Tune in every night at 6 for a two-minute listening adventure packed with fun facts and stories about great classical music! Have questions, comments or ideas? Email the Explore Music host, Lisa Bergman.
Support for KING FM’s Explore Music is made possible by the generosity of Diana Carey, Suzanne Poppema and John Cramer, Cookie and Ken Neil, Jim Roark, Sheila and Craig Sternberg, Patricia Tall-Takacs and Gary Takacs, and Jean Viereck.
DECEMBER 1 - Musical postcard
Felix Mendelsshon: The Hebrides Overture, Op.26 "Fingal's Cave"
In 1830, Mendelssohn sent his sister, also a composer, a letter containing the opening phrase of this piece during a trip to Fingal’s Cave on an island off the coast of Scotland. The cave is a mass of beautiful basalt columns, and one can hear mysterious echoing noises from inside.
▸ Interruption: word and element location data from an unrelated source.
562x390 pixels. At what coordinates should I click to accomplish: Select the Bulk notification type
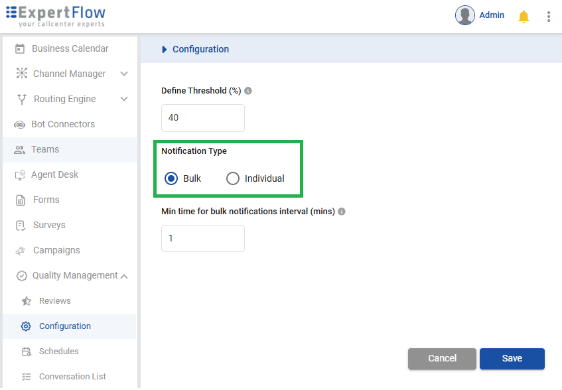point(171,178)
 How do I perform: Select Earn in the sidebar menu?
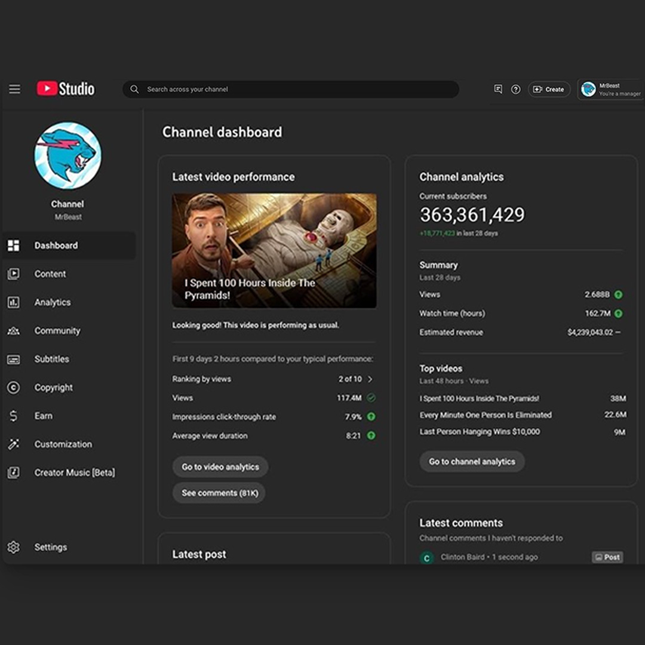pyautogui.click(x=43, y=416)
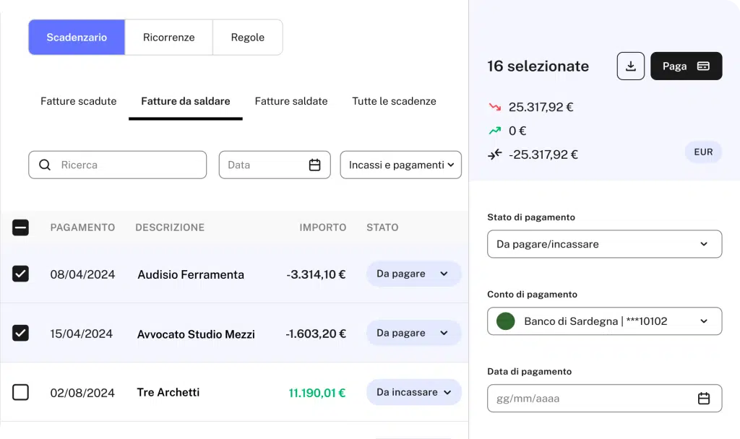740x439 pixels.
Task: Click the red outgoing trend arrow icon
Action: click(495, 107)
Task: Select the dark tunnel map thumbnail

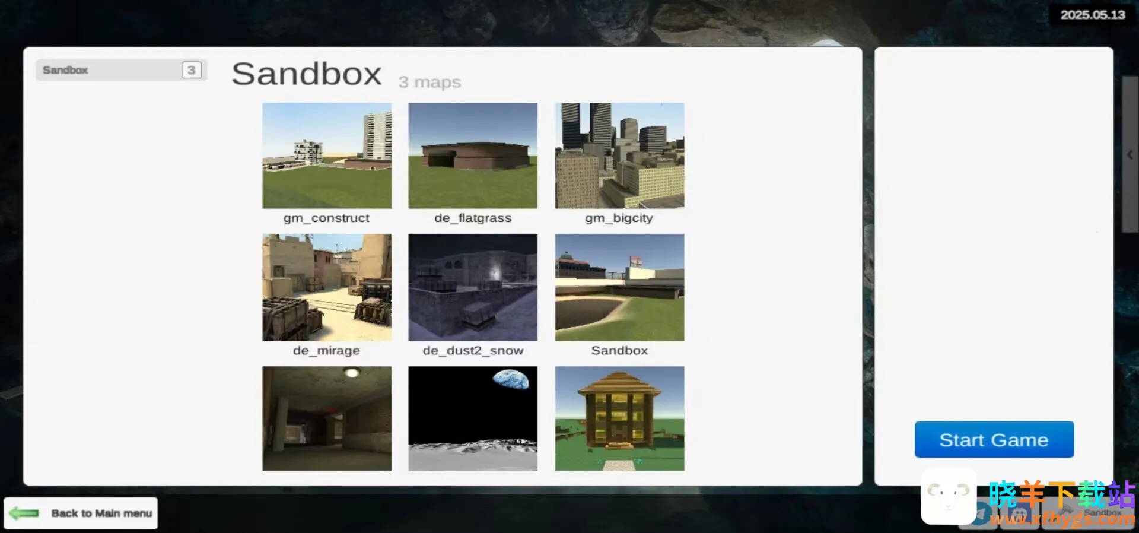Action: [x=327, y=418]
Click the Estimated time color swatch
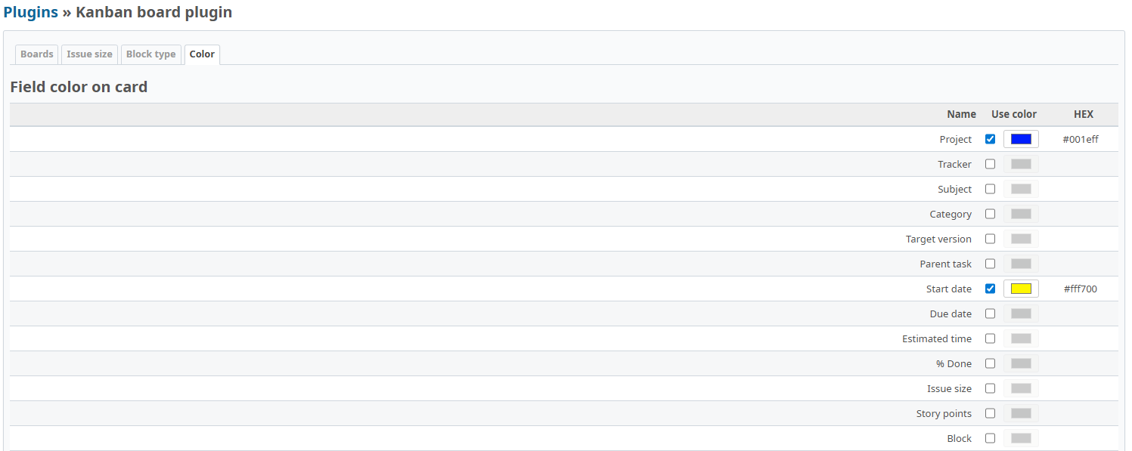This screenshot has width=1132, height=451. pos(1021,338)
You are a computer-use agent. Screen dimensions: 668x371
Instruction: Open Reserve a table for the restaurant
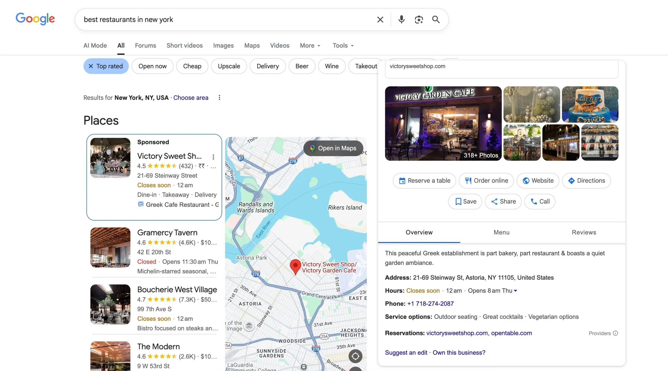click(x=424, y=180)
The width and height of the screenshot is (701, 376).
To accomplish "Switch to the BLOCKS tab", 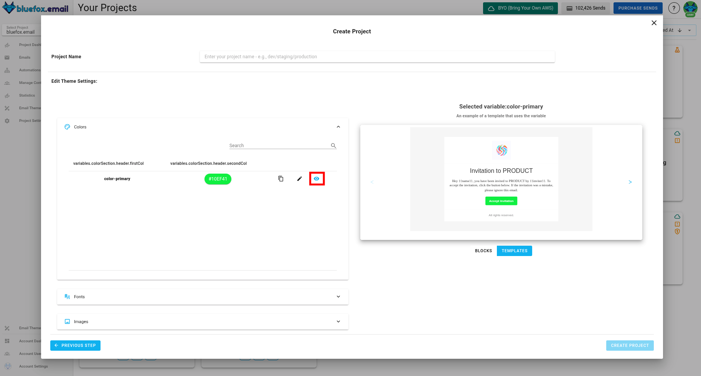I will [483, 251].
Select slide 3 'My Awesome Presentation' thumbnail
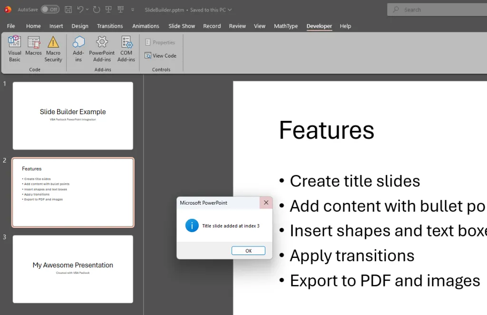 72,269
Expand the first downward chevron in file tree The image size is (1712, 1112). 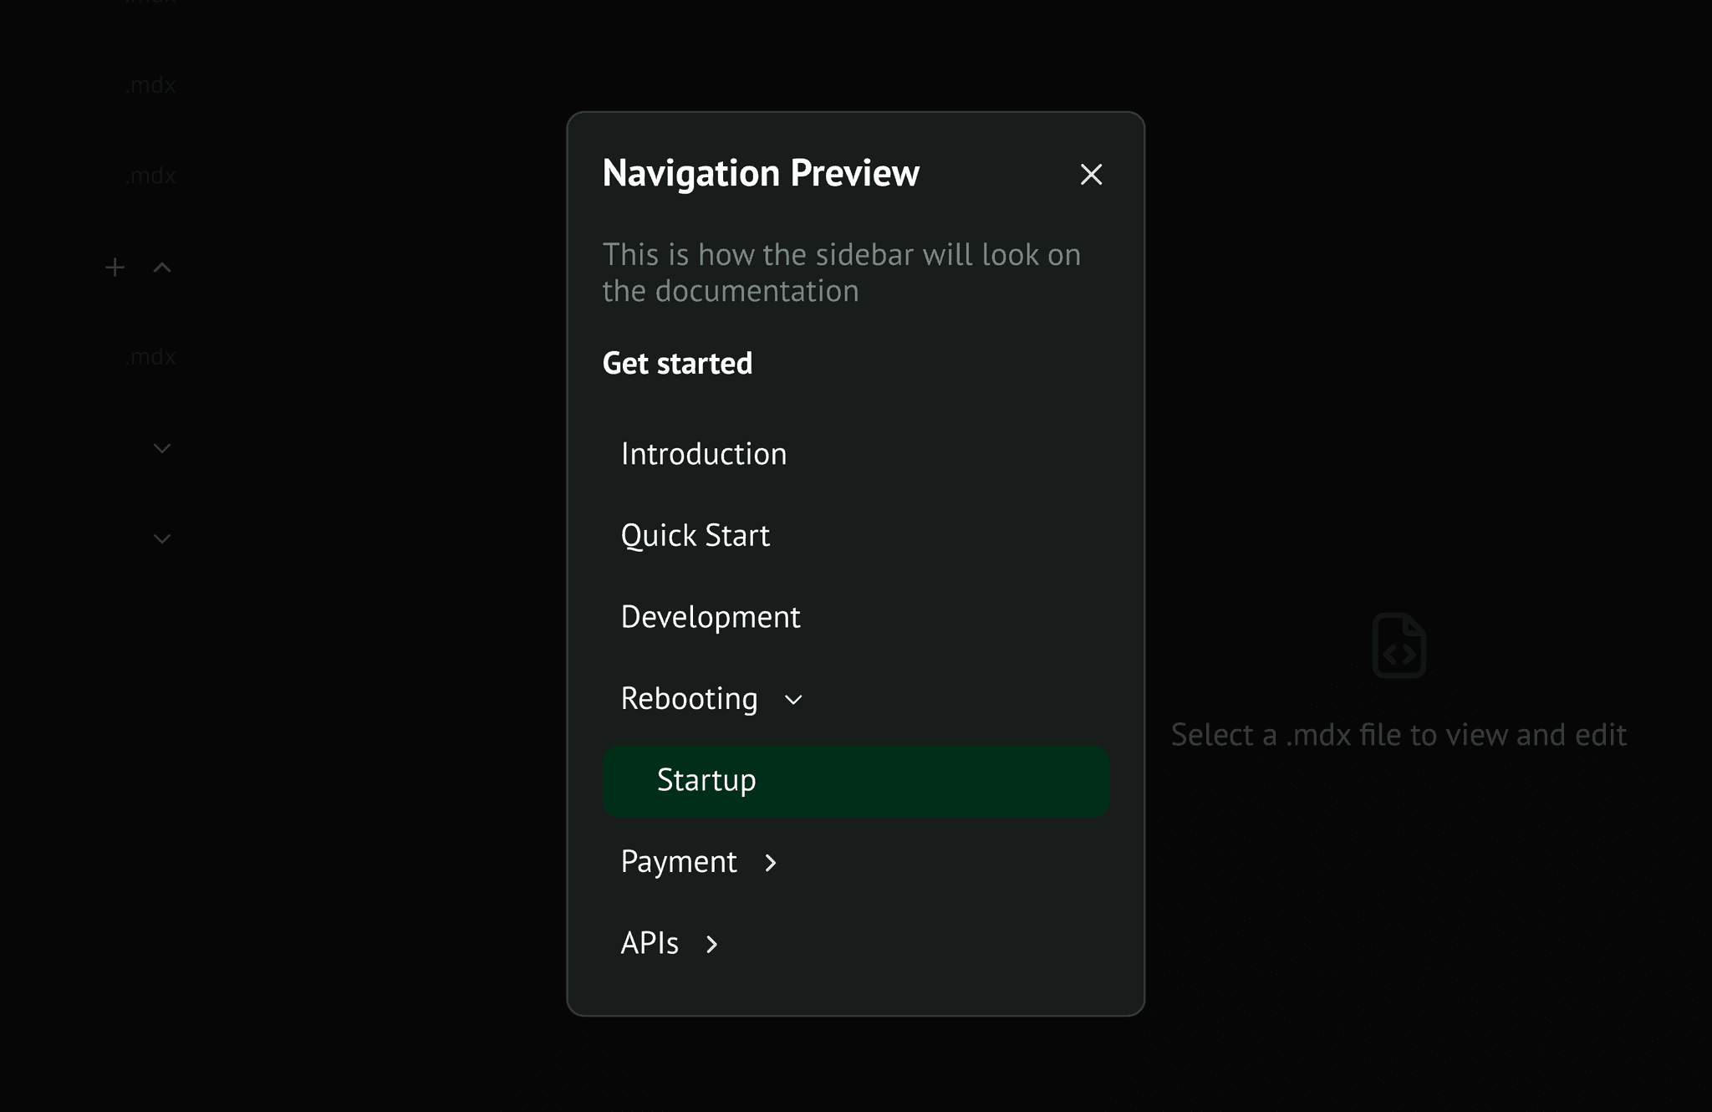click(162, 449)
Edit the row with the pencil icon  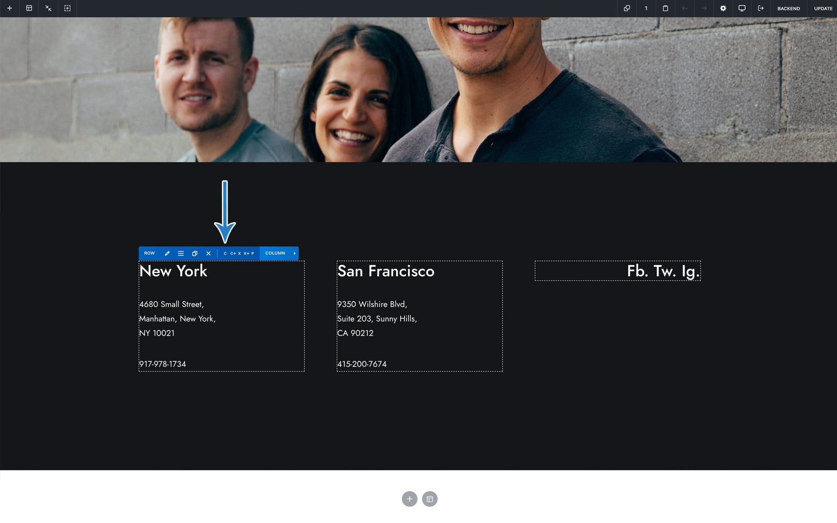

In the letter, Mendelssohn wrote: "In order to make you understand how extraordinarily The Hebrides affected me, I send you the following, which came into my head there.”
NOVEMBER 30 - So much with so little
Heitor Villa-Lobos: Bachiana Brasileira No.5
Sometimes, music says it best when it says nothing at all. Such is the case in Brazilian composer Heitor Villa-Lobos’ “Bachiana Brasileira No. 5,” which calls for a soprano soloist to sing an entire aria on the sound “ah.” Who knew so few words could evoke such strong emotion?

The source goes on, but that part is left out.